История и вымысел. «Сказочная» повесть об Азове, повести о начале Москвы, повесть о Тверском Отроче монастыре

Один из самых существенных аспектов истории литературы — история художественного вымысла. Дело здесь заключается не столько в достоверности или недостоверности сообщаемой текстом информации (ибо любой документ, любой деловой жанр не свободен от вымысла, не тождествен «истине» и «точности»), сколько в эволюции авторской установки и читательского восприятия. В общих чертах эта эволюция выглядит следующим образом. Для литературы средних веков характерна установка на «правду» описываемого. Читатель в свою очередь свято и непреложно верит в эту «правду» («так было»). Если текст по каким-либо причинам возбуждает его сомнения («так не было»), он относит его к разряду «ложных», выводит за пределы духовных ценностей. Ни сочинение, ни чтение такого произведения не могут быть сочтены нравственной заслугой.

Литература нового времени исповедует иной принцип. В ней царит не «правда» (понимаемая как правда факта), но иллюзия правды, правдоподобие («так могло быть»). Литература рассматривается не только как духовная ценность, но также как ценность интеллектуальная, своего рода игра ума, и как ценность эстетическая, дающая «наслаждение», которое не подвластно суду с точки зрения «истины» или «лжи». Иначе говоря, создается другая система ценностей, в которой художественный вымысел занимает одно из первых мест.

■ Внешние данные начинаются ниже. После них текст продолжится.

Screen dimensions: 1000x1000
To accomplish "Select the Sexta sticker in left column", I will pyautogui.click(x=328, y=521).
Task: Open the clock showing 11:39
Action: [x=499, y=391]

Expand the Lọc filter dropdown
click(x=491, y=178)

Овладение вымыслом — сложный и длительный процесс. Особенно наглядно он проявился в «историческом баснословии» XVII в., в беллетристике на историческую тему. К типичным ее образцам принадлежит написанная в 70-х гг. «сказочная» повесть об Азове, которая позволяет проследить, каким образом историческая беллетристика эмансипируется от историографии.[600]

В фабуле «сказочной» повести объединены оба эпизода азовской эпопеи — взятие крепости донскими казаками в 1637 г. и оборона ее от турок в 1641 г. (см. ранее, с. 328), причем в распоряжении автора были как «историческая», так и «поэтическая» повести об этих событиях. Но из первой он заимствовал лишь считанные фразы. Как видно, документальное описание сборов в поход, подкопов и приступов его не увлекало. Это описание он заменил двумя мотивами, которые со времени «Илиады» связаны с темами войны и осады.

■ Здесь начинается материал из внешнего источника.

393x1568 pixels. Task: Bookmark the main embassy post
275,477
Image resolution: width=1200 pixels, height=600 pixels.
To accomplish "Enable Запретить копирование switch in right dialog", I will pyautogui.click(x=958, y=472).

Это, во-первых, мотив похищения знатной женщины. Рассказывается, что азовский паша отдал дочь за крымского хана, что казаки, спрятав в камышах на морском берегу свои легкие струги, захватили корабль, который вез молодую. Ее пощадили, «насилия к пашеве дочери… не чинили», взяли за нее большой выкуп «и зело… от той свадбы разбогатели». Этот вводный эпизод не имеет сюжетных следствий. Однако было бы неверно считать его либо самодовлеющим, либо произвольным. Он выполняет функцию экспозиции: читатель как бы предупреждается, что автор избрал установку на занимательность.

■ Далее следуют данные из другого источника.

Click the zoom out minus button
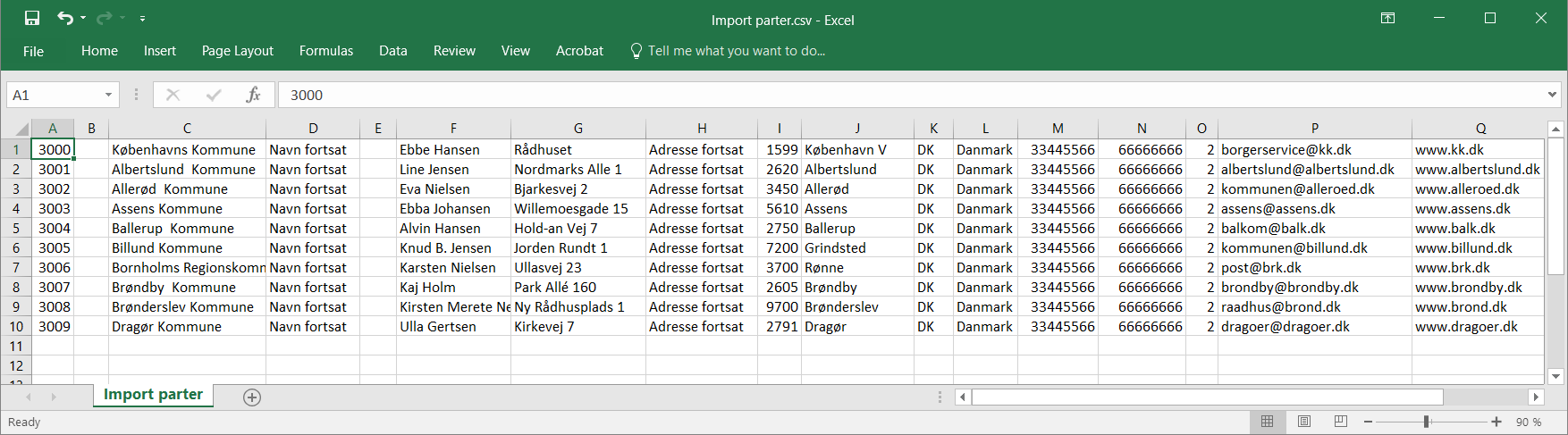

Это, во-вторых, мотив «троянского коня». Казаки под видом астраханских купцов, с поддельным таможенным отпуском и поддельным «листом» астраханского воеводы к азовскому паше входят в крепость. В их обозе сто тридцать телег. Тридцать загружены товарами, а в остальных укрыто по четыре казака; они-то и берут Азов. Как видим, читатель не обманулся. Чем дальше, тем глубже погружается он в стихию занимательности.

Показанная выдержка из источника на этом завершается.